Work task:
Scan the records for "agent". Show the matching lines.

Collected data
---*---
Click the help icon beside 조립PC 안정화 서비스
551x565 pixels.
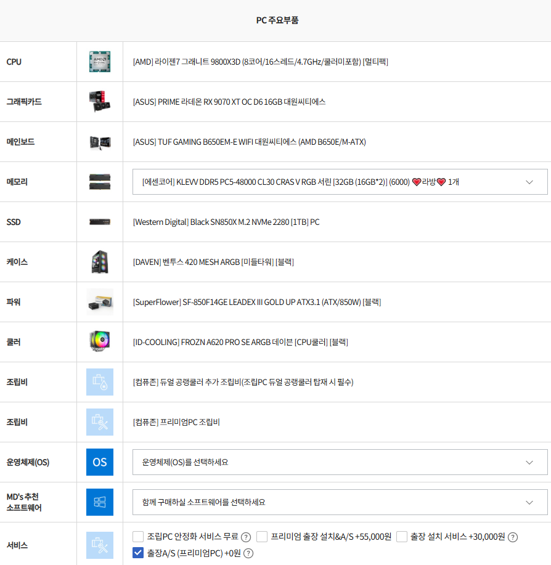pyautogui.click(x=246, y=537)
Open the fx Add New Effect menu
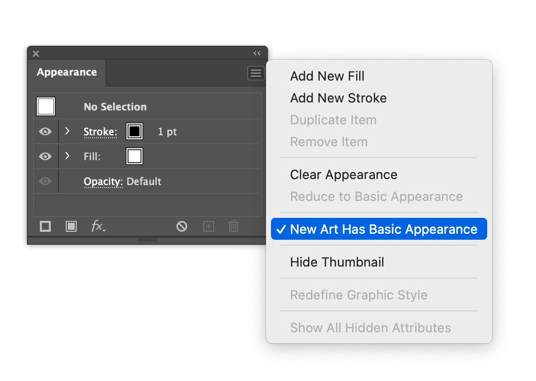 tap(98, 226)
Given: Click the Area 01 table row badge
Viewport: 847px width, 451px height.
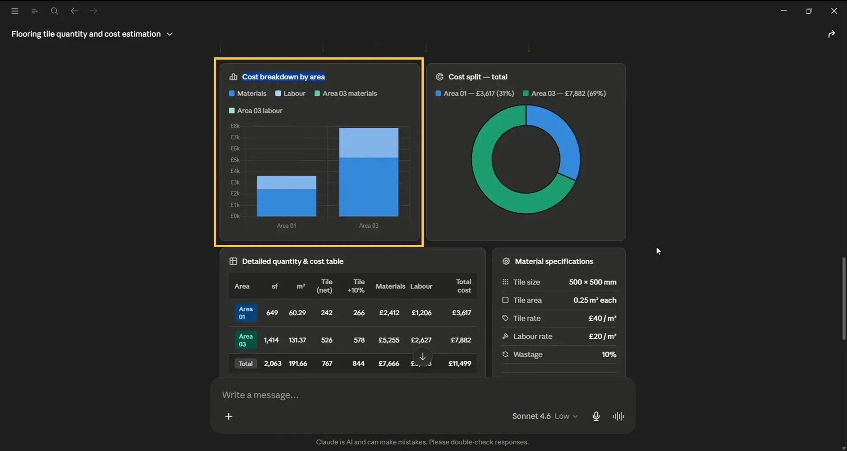Looking at the screenshot, I should pos(246,313).

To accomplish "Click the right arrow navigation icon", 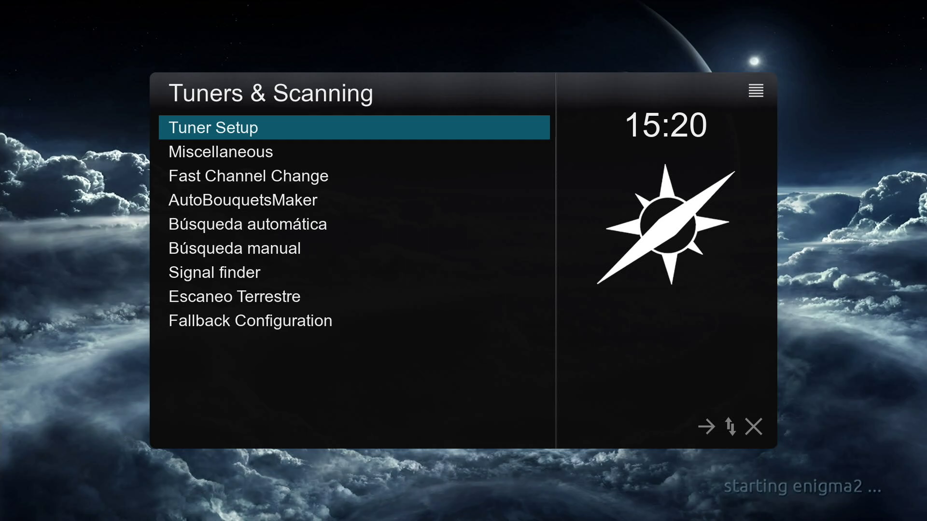I will pos(706,426).
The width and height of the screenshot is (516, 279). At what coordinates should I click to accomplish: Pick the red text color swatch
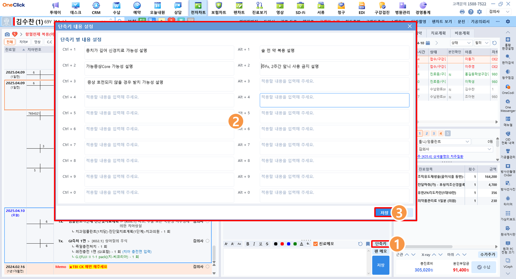click(282, 244)
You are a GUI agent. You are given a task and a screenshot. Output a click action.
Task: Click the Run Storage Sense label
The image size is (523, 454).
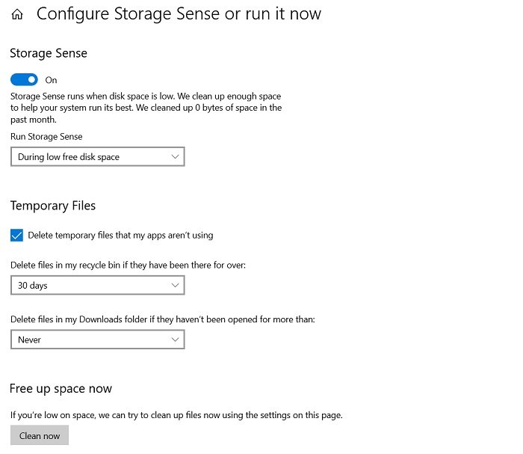click(x=46, y=137)
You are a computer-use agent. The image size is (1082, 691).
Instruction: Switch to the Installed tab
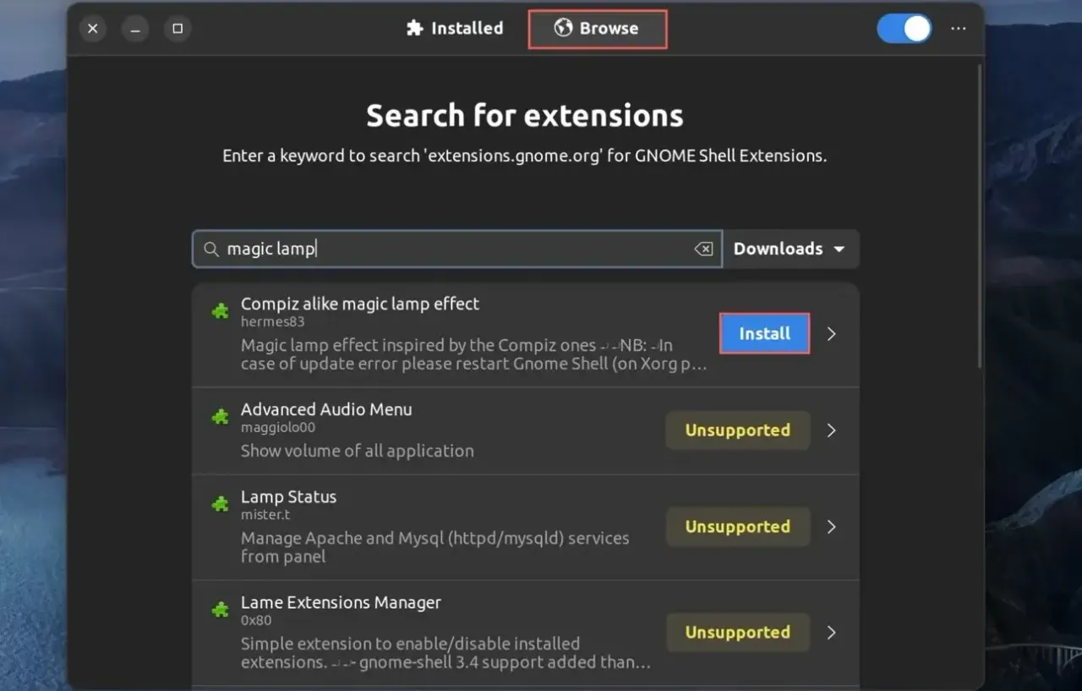454,28
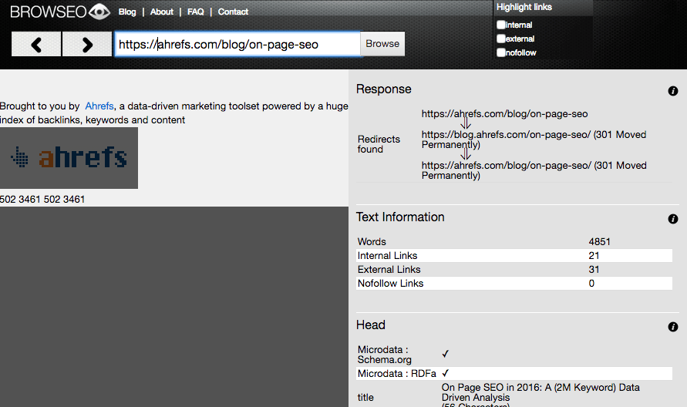
Task: Click the Head section info icon
Action: tap(673, 327)
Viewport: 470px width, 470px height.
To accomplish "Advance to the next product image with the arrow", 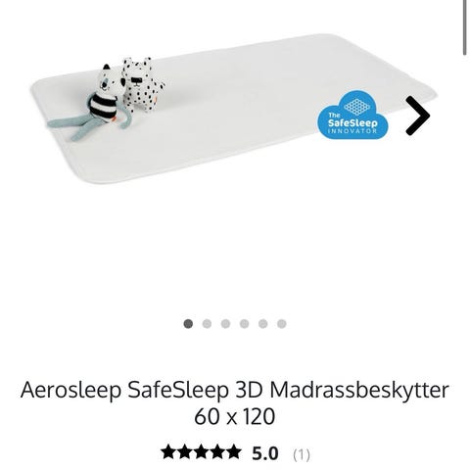I will 418,116.
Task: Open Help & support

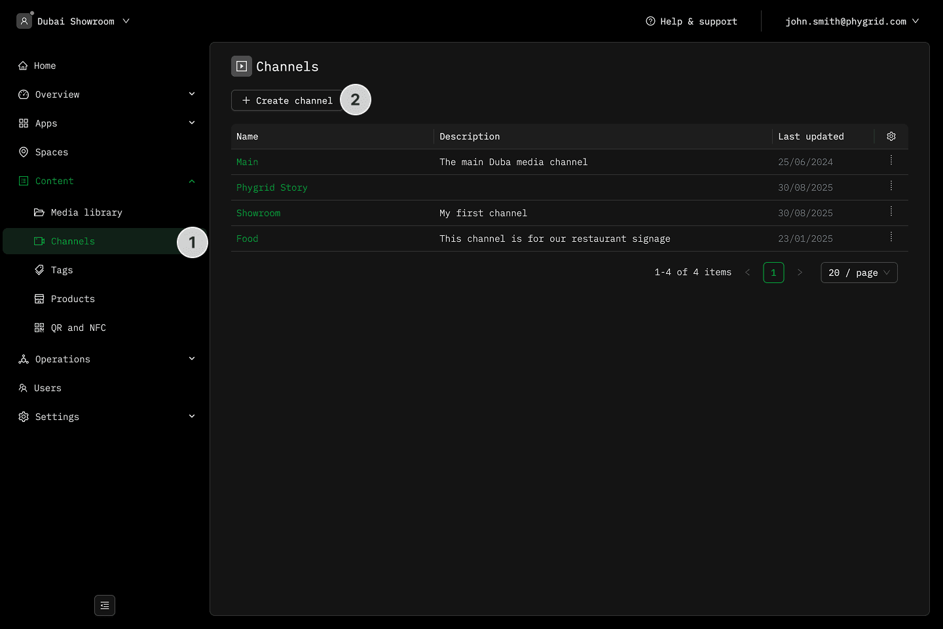Action: point(692,22)
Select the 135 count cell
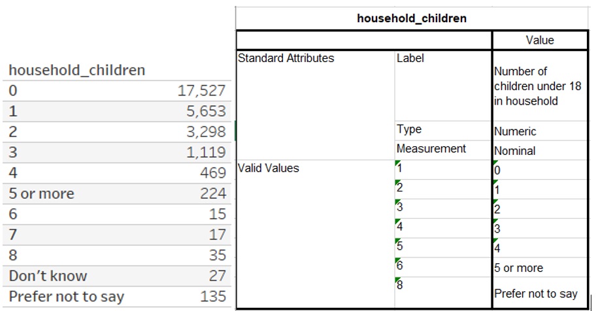The width and height of the screenshot is (596, 311). 213,296
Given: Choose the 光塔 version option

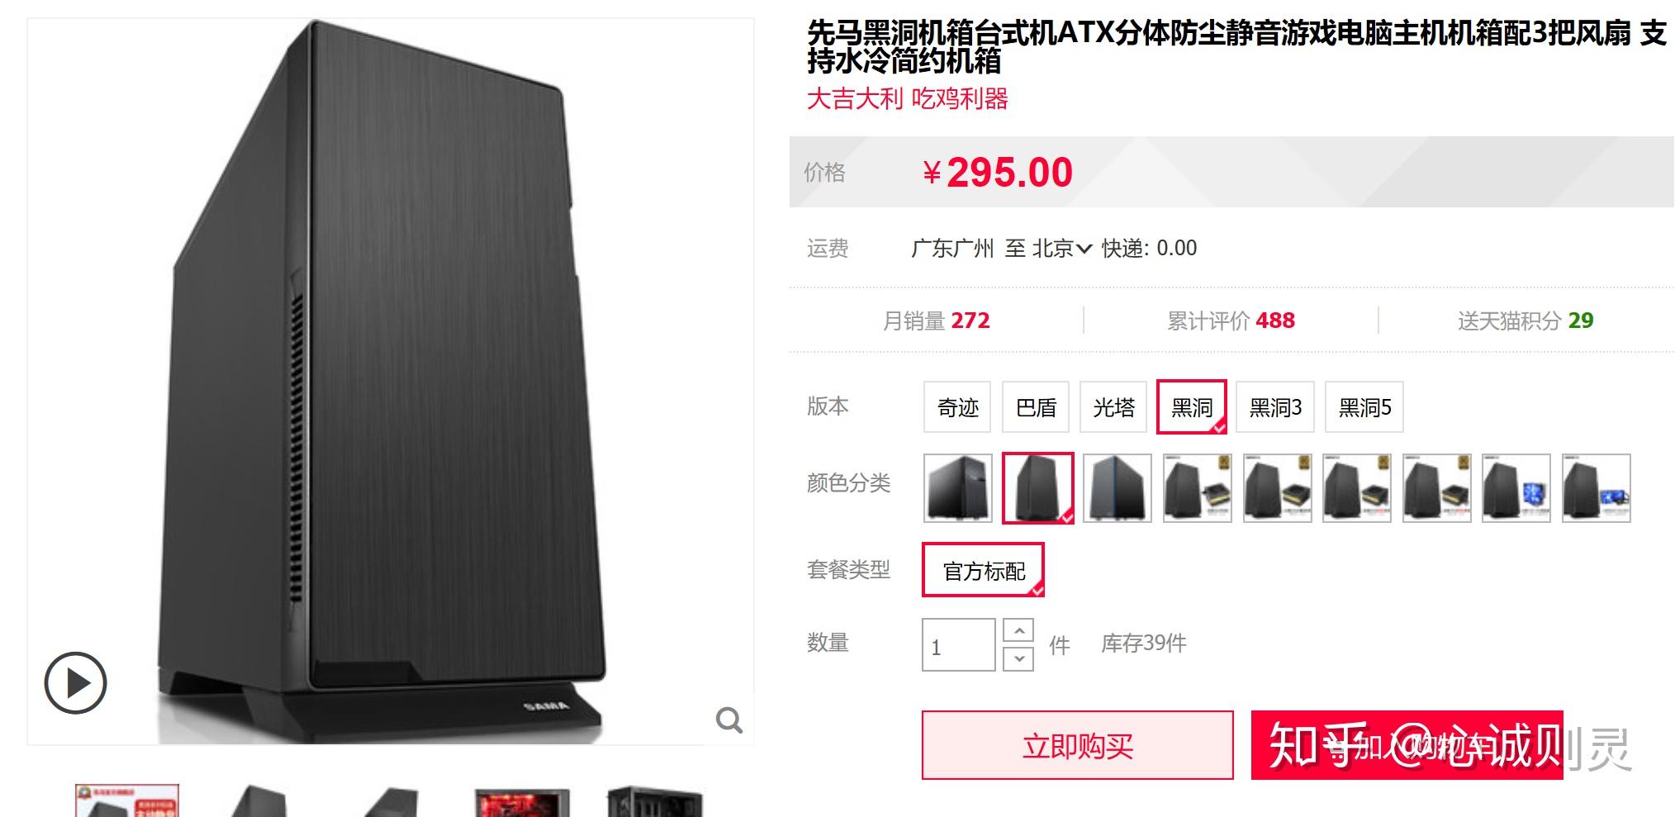Looking at the screenshot, I should point(1113,407).
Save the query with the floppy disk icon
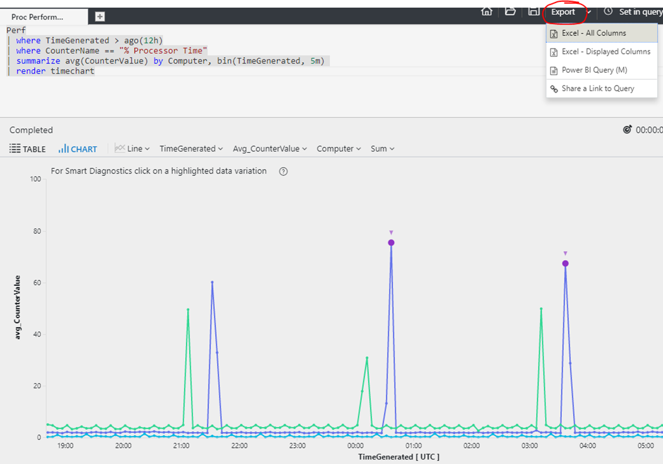This screenshot has width=663, height=464. coord(533,11)
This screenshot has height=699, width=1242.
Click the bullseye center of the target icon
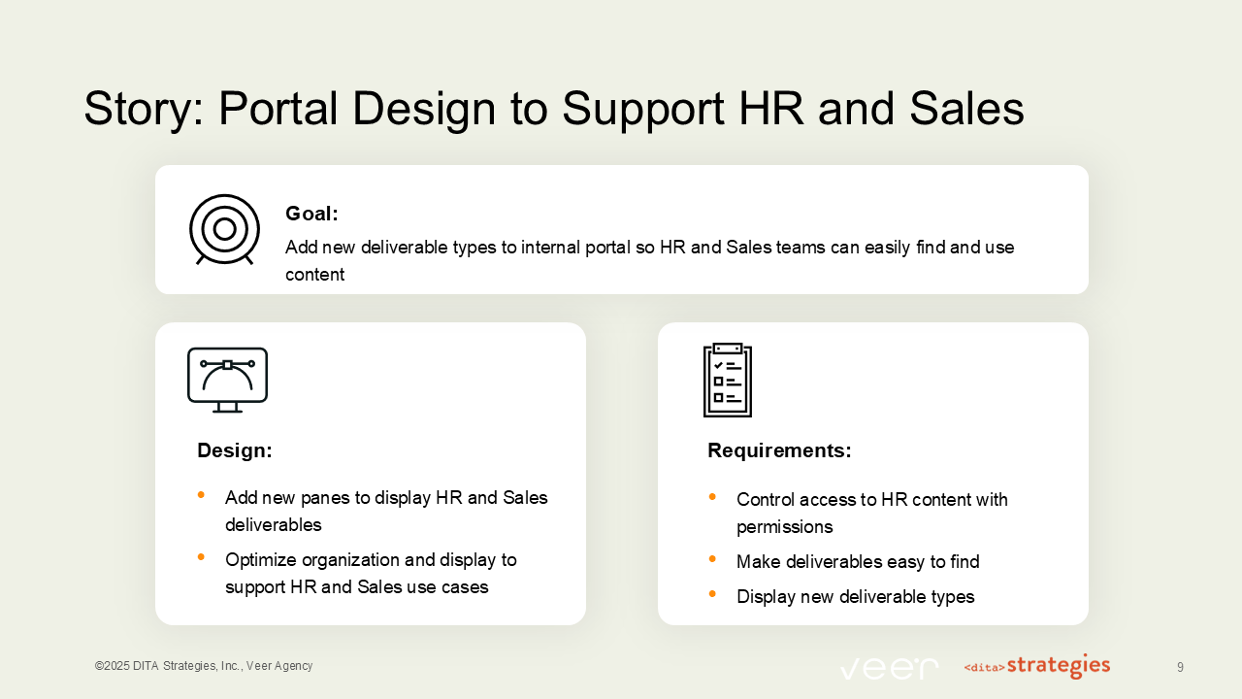(224, 230)
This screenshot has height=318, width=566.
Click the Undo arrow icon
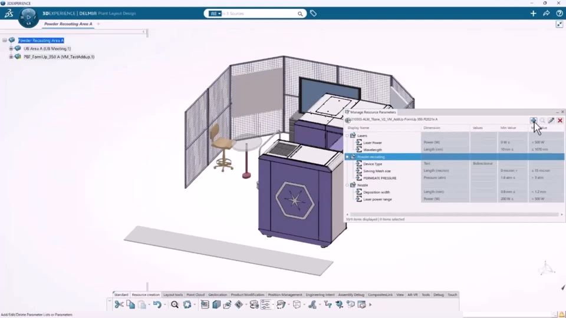tap(157, 304)
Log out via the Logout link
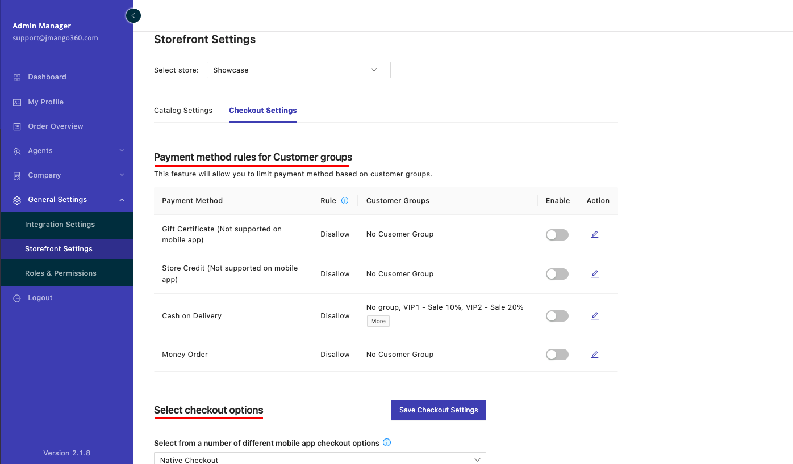 point(40,298)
---*---
Task output:
You are a GUI agent. You are given a task and a screenshot. Output a click action.
You are a computer-use agent. The image size is (1082, 691).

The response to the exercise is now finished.